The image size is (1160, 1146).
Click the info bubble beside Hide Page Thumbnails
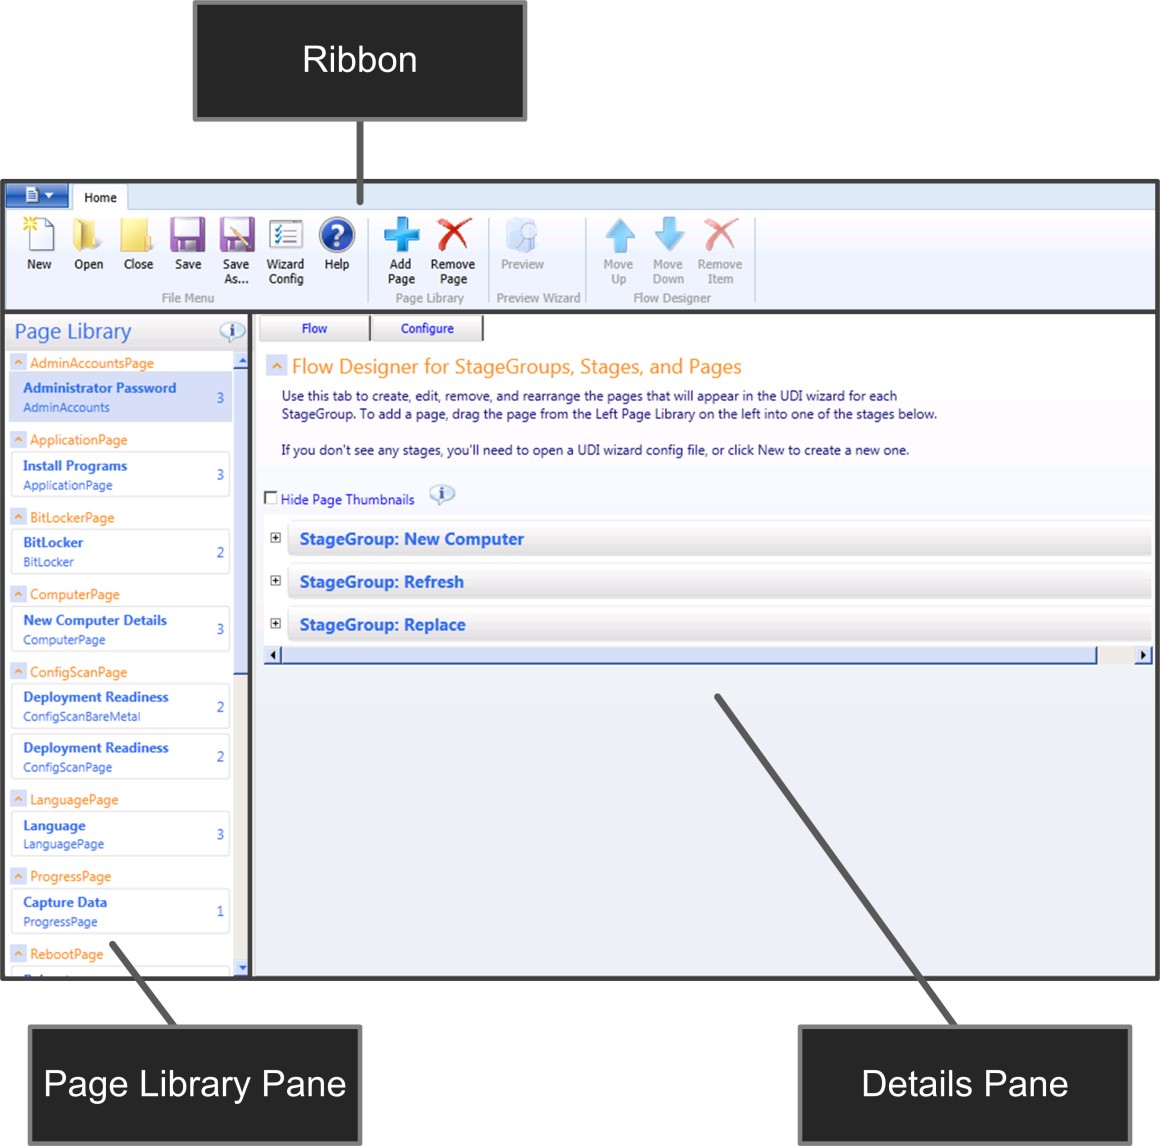[440, 494]
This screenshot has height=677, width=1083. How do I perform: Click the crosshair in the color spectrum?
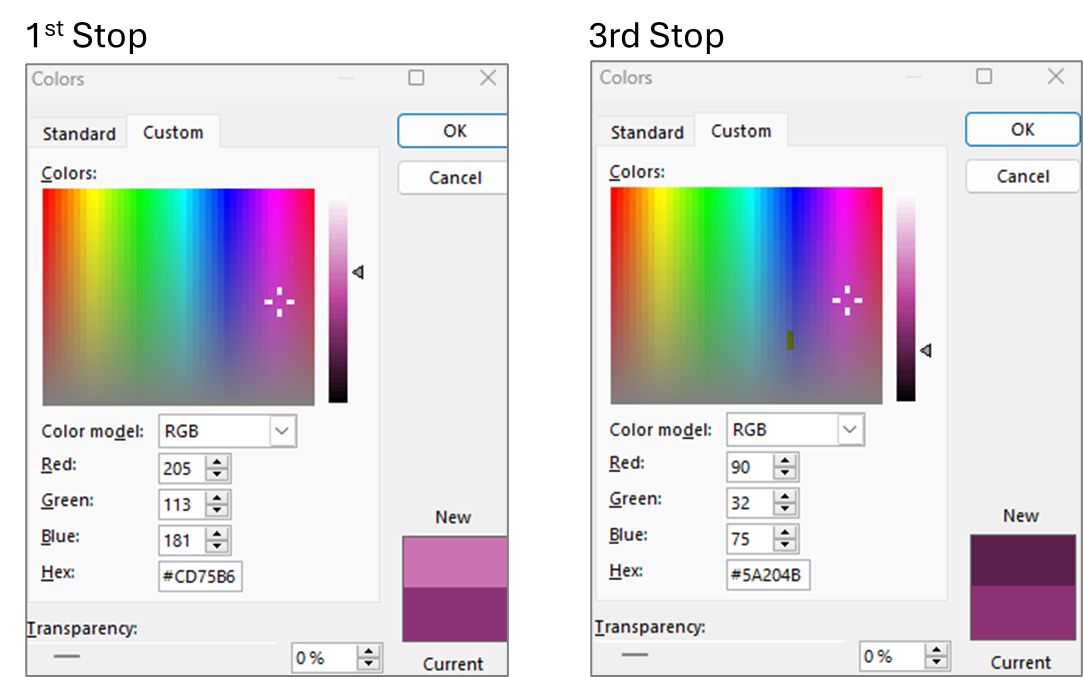pos(280,300)
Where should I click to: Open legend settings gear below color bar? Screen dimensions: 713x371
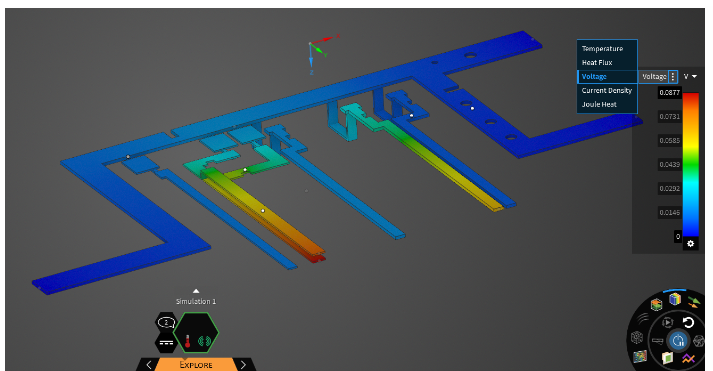[690, 244]
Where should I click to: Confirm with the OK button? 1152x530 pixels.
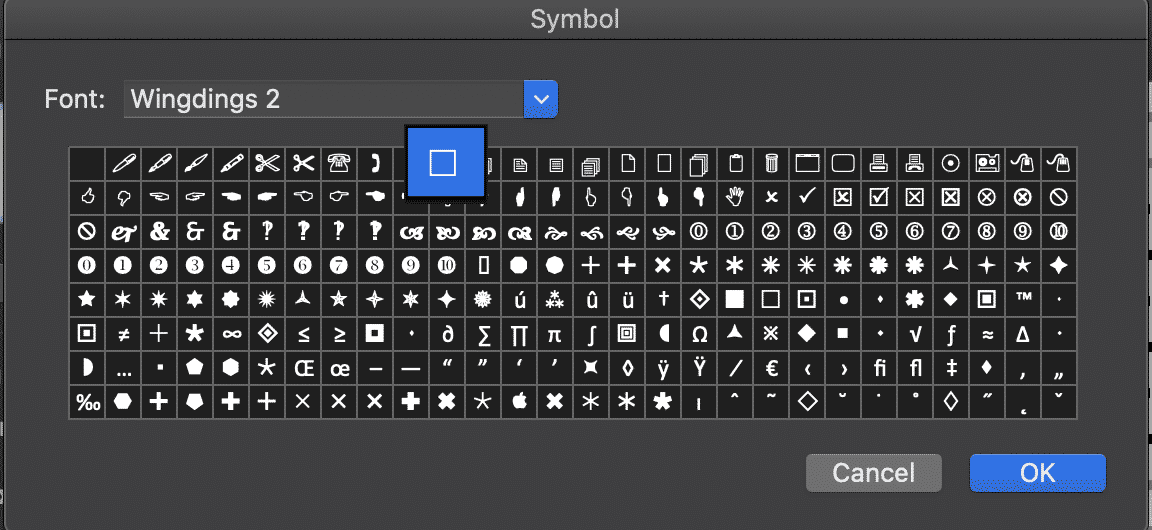1037,472
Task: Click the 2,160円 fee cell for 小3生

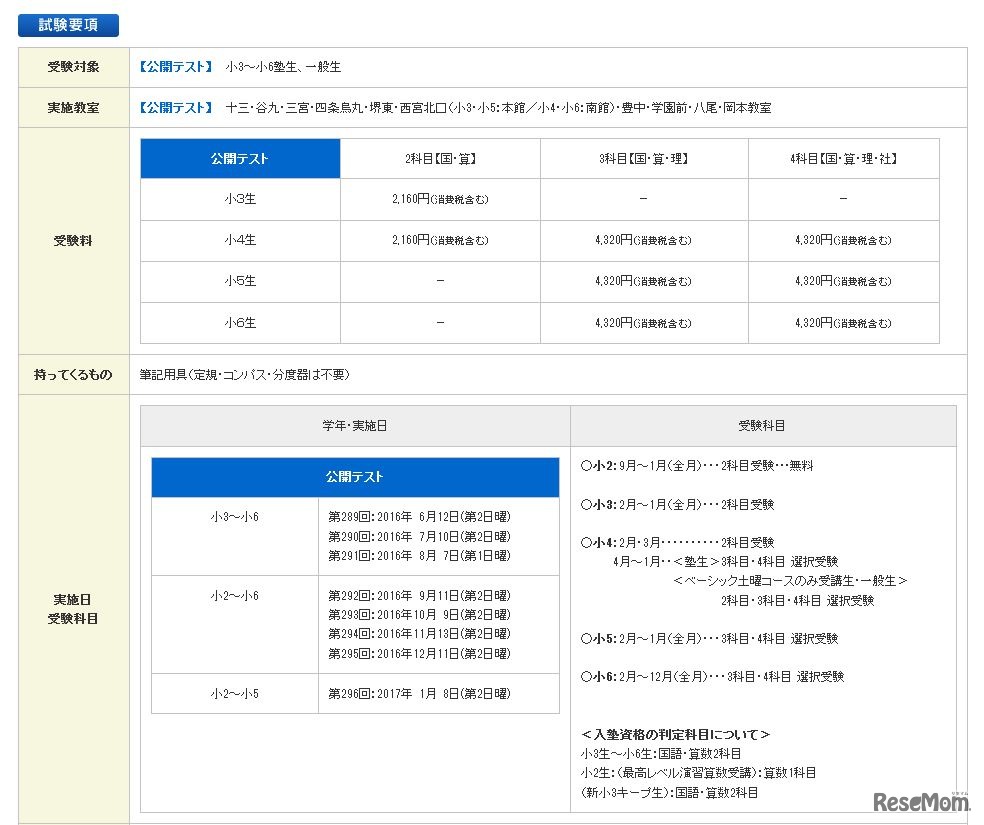Action: click(x=440, y=199)
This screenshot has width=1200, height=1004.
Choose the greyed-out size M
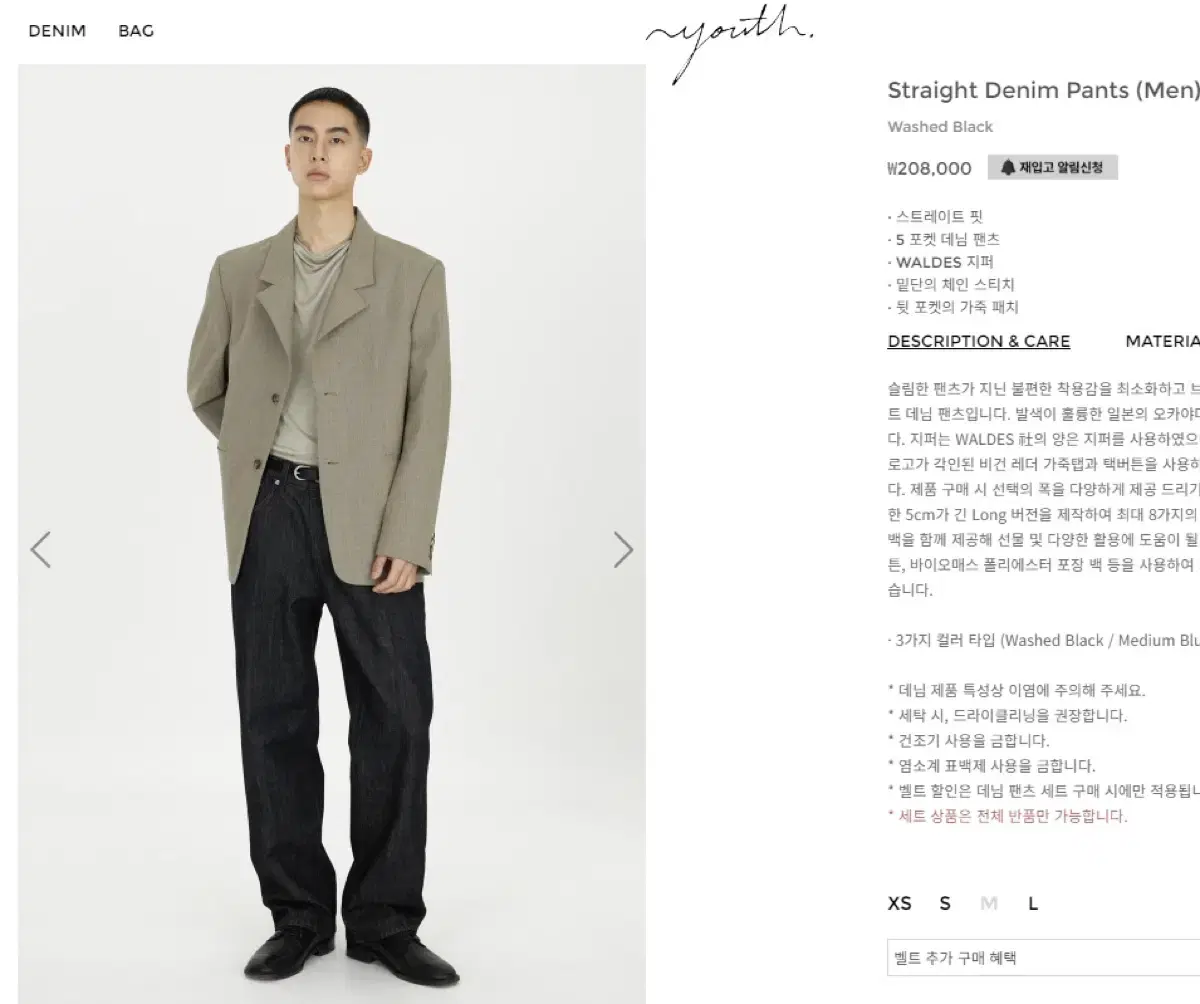(989, 903)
════════════════
> [Your goal]:
Would you please restate the records word for word, excluding any images?

> [Completed exercise]:
The image size is (1160, 1146).
Click the info bubble beside Hide Page Thumbnails
[440, 494]
This screenshot has height=677, width=1083. How do I perform: Click the crosshair in the color spectrum?
pos(280,300)
Where should I click to: Open legend settings gear below color bar? Screen dimensions: 713x371
[690, 244]
Where should I click to: Confirm with the OK button? 1152x530 pixels.
1037,472
Task: Click the 2,160円 fee cell for 小3生

Action: click(x=440, y=199)
This screenshot has width=1200, height=1004.
Choose the greyed-out size M
(989, 903)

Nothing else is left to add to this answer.